Collected data
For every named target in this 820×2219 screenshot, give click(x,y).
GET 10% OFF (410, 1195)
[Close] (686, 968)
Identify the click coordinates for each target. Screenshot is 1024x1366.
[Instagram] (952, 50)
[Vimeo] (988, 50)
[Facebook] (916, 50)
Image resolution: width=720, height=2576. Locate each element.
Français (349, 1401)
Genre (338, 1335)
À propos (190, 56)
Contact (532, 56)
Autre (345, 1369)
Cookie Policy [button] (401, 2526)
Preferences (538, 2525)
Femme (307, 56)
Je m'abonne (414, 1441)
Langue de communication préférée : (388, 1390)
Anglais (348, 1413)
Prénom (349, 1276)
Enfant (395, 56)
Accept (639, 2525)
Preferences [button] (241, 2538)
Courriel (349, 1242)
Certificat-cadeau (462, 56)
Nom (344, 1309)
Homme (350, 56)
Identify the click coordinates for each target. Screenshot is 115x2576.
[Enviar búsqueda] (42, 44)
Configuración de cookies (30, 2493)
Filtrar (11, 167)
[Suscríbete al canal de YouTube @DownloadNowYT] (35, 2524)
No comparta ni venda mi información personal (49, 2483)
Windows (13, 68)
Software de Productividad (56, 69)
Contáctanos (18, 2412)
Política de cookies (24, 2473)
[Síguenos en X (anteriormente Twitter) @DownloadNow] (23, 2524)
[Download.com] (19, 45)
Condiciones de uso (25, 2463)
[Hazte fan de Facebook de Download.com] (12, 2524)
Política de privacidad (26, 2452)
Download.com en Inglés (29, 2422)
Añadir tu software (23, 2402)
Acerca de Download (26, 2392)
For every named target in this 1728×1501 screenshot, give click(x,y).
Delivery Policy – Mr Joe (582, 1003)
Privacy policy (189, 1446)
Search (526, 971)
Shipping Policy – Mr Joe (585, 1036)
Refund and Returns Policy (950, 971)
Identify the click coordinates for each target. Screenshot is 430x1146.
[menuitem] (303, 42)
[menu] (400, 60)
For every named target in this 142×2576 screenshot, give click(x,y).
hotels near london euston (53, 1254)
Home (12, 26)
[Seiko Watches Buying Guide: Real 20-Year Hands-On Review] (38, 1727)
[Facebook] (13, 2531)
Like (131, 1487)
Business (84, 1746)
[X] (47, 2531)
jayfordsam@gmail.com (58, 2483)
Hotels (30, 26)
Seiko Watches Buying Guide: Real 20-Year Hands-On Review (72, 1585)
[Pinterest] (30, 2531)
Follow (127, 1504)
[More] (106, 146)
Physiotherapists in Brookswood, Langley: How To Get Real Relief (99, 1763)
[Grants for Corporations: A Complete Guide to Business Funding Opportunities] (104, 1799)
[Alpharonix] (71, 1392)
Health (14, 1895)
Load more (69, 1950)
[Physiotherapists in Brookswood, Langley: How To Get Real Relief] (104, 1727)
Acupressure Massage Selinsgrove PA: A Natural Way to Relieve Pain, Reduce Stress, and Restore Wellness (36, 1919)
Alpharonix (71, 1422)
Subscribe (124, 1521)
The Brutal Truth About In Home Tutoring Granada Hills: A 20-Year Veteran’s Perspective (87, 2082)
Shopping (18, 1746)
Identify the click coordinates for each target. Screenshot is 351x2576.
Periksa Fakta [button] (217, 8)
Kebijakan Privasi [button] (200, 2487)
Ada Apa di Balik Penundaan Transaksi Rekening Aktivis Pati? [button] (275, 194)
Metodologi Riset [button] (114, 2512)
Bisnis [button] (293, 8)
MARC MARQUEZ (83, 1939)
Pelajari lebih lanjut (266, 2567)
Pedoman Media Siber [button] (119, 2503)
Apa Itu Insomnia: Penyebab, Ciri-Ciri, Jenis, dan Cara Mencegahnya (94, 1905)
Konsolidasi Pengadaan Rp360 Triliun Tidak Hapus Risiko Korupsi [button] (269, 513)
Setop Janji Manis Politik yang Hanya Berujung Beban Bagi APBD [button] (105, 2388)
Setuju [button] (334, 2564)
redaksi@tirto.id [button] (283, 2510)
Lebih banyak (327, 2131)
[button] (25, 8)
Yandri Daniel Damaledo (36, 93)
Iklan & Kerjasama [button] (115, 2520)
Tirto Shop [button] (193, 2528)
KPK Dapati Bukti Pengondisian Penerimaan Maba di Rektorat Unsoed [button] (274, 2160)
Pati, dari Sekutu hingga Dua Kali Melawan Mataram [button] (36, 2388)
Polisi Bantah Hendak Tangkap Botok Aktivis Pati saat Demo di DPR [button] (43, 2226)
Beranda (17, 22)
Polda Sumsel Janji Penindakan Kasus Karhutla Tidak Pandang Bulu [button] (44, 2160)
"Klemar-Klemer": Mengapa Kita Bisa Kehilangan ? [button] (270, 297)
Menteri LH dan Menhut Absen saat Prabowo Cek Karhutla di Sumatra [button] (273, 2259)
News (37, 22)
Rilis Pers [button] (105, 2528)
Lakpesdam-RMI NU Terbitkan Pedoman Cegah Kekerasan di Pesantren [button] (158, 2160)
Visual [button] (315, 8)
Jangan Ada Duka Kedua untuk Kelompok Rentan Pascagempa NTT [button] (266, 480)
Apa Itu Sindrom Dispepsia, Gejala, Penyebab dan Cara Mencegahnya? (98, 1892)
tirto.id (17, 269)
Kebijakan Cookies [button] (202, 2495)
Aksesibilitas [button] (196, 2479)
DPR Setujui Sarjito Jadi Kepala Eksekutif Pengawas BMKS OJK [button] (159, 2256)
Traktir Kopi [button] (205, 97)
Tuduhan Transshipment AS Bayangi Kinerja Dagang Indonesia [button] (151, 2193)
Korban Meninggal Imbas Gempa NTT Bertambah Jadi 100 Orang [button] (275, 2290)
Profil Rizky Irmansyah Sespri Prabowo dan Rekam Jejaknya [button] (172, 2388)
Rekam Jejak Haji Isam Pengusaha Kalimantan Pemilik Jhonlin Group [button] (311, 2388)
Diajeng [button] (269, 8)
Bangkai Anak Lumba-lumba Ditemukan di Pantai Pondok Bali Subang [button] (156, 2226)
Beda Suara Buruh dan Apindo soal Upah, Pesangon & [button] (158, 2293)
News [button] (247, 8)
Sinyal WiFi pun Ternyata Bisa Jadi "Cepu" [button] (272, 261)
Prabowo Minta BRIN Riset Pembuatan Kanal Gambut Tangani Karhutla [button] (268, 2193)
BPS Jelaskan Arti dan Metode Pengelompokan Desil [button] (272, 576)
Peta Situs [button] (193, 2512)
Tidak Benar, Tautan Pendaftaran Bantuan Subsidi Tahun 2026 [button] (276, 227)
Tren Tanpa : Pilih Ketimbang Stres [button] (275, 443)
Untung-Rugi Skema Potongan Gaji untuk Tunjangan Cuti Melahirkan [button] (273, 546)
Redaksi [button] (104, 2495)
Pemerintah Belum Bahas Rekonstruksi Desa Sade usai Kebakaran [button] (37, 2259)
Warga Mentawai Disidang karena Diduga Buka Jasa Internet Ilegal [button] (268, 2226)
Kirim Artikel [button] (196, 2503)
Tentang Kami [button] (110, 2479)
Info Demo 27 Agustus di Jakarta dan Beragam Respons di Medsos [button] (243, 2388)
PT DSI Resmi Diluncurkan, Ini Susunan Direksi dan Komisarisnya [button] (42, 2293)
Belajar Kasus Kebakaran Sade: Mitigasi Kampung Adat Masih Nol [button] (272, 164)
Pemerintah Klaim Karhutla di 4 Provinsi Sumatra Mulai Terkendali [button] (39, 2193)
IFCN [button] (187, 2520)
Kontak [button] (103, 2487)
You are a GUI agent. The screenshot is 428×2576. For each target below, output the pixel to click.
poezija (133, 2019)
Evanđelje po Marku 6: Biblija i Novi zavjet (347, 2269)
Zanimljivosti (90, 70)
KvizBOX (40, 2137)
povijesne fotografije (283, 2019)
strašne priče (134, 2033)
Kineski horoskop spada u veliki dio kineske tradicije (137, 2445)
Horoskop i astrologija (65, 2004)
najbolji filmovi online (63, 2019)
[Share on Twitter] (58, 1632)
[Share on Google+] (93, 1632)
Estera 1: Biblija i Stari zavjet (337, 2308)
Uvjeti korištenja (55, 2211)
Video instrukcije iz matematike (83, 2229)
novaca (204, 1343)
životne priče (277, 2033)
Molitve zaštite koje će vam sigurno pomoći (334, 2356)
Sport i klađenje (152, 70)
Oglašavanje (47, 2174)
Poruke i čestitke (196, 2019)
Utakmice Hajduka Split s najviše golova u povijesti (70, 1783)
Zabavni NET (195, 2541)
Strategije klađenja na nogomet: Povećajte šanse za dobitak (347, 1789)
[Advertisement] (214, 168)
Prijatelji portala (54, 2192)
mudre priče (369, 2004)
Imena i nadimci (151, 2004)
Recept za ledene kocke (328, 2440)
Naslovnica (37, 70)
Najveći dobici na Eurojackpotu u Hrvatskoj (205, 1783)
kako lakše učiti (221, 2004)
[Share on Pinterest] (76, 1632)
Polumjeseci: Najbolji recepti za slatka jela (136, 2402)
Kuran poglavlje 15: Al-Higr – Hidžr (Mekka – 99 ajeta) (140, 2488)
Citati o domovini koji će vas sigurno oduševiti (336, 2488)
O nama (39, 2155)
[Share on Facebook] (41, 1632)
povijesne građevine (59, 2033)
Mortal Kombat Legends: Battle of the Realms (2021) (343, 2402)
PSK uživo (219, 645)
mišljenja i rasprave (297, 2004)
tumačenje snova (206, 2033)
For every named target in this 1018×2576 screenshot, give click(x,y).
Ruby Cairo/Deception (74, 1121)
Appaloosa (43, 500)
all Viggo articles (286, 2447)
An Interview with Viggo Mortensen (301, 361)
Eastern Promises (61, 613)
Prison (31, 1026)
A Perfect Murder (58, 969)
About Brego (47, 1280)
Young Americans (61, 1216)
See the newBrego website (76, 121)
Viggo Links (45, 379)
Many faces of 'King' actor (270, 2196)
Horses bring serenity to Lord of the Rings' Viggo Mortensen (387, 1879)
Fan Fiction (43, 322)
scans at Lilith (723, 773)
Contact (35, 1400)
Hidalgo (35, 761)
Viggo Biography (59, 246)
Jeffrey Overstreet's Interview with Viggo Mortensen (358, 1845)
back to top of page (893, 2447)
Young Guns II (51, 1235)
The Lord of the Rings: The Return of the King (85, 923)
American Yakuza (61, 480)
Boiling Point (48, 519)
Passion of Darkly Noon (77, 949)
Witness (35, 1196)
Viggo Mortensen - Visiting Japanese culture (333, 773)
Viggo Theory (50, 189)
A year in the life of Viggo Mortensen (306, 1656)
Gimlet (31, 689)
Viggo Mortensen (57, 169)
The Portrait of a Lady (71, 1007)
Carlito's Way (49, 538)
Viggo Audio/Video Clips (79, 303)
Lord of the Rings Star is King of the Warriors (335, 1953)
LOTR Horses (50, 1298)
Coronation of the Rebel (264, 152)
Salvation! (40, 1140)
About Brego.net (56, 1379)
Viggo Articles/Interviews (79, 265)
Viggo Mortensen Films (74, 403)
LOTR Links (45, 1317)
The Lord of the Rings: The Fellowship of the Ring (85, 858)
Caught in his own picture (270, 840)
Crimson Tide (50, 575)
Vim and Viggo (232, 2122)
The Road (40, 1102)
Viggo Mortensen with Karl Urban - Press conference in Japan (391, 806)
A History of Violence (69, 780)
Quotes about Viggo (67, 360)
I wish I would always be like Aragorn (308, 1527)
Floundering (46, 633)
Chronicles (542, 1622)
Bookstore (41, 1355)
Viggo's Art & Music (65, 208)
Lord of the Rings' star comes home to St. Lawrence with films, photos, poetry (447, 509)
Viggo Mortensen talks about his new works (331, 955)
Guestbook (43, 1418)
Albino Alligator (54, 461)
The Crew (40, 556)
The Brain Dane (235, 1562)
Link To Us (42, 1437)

__AIM OF THE TASK__. Could you set down, exactly as written, the lines above between the one holding "News (37, 22)" and the one holding "Kebijakan Cookies [button] (202, 2495)", inclusive, and nothing more?

__COMPLETED TASK__.
News (37, 22)
Rilis Pers [button] (105, 2528)
Lakpesdam-RMI NU Terbitkan Pedoman Cegah Kekerasan di Pesantren [button] (158, 2160)
Visual [button] (315, 8)
Jangan Ada Duka Kedua untuk Kelompok Rentan Pascagempa NTT [button] (266, 480)
Apa Itu Sindrom Dispepsia, Gejala, Penyebab dan Cara Mencegahnya? (98, 1892)
tirto.id (17, 269)
Kebijakan Cookies [button] (202, 2495)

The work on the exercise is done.